Mecanismo de Propagación
El gusano aprovechaba varias vulnerabilidades en los sistemas Unix para propagarse. Algunas de las técnicas utilizadas incluían:
- Desbordamiento de búfer (Buffer Overflow): Aprovechaba una vulnerabilidad en una versión del programa
finger, causando un desbordamiento de búfer que permitía la ejecución de código arbitrario. - Adivinación de contraseñas (Password Guessing): Intentaba acceder a sistemas remotos utilizando un diccionario de contraseñas comunes.
- Explotación de relaciones de confianza (Exploiting Trust Relationships): Utilizaba las relaciones de confianza entre los sistemas Unix para acceder e infectar otros equipos dentro de la misma red.
Impacto
El impacto del Morris Worm fue significativo. Se estima que alrededor de 6,000 de los aproximadamente 60,000 hosts conectados a ARPANET en aquel momento fueron infectados. El gusano causaba una ralentización notable en el rendimiento de los sistemas infectados, hasta dejarlos inutilizables, ya que los procesos del gusano ocupaban todos los recursos de cómputo disponibles.

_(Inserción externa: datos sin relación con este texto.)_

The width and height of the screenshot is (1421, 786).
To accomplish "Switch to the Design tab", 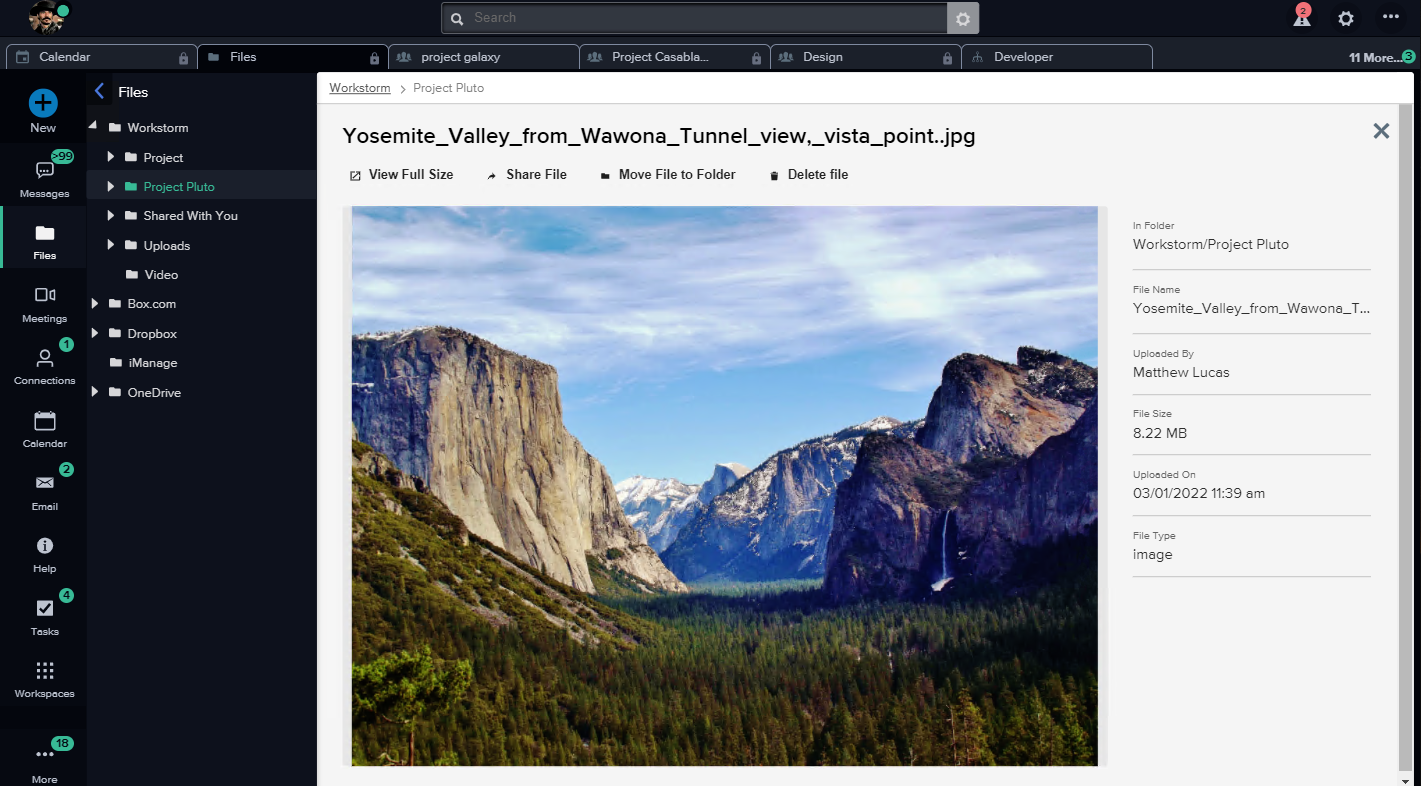I will pos(866,57).

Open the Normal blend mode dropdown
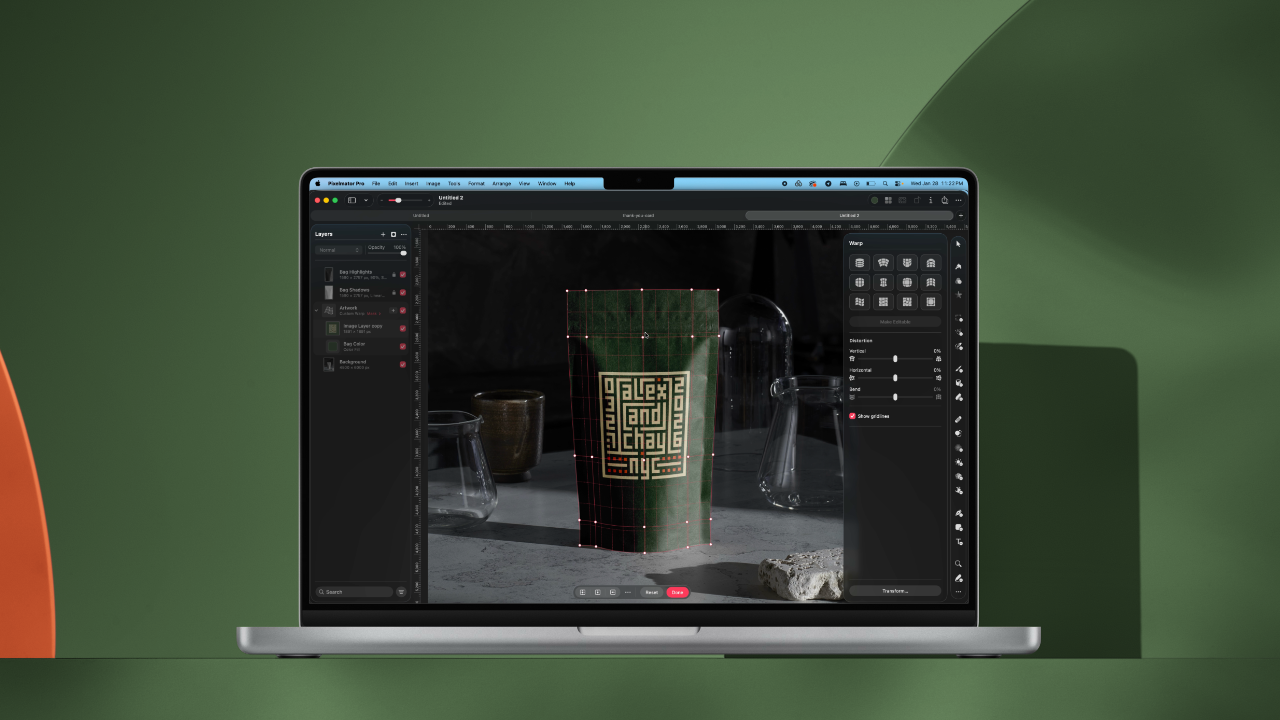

Consecuencias Legales e Históricas
Tras el incidente, Robert T. Morris, Jr. fue procesado y condenado bajo la Ley de Fraude y Abuso Informático (Computer Fraud and Abuse Act) de 1986. Fue el primer caso de este tipo en los Estados Unidos y marcó un hito en la historia de la legislación sobre seguridad informática. Morris fue condenado a tres años de libertad condicional, 400 horas de servicios comunitarios y una multa de 10,050 dólares.
Legado
El Morris Worm tuvo un impacto duradero en el campo de la seguridad informática. Puso de manifiesto la vulnerabilidad de las redes informáticas ante ataques maliciosos y condujo a un incremento en la investigación y el desarrollo de medidas de seguridad más eficaces. Además, el incidente sensibilizó a la opinión pública y a los profesionales de TI sobre la importancia de mantener los sistemas actualizados y protegidos contra nuevas amenazas.
En conclusión, el Morris Worm representa un evento crucial en la historia de la seguridad informática, que contribuyó a dar forma a las políticas y prácticas de seguridad que conocemos hoy en día.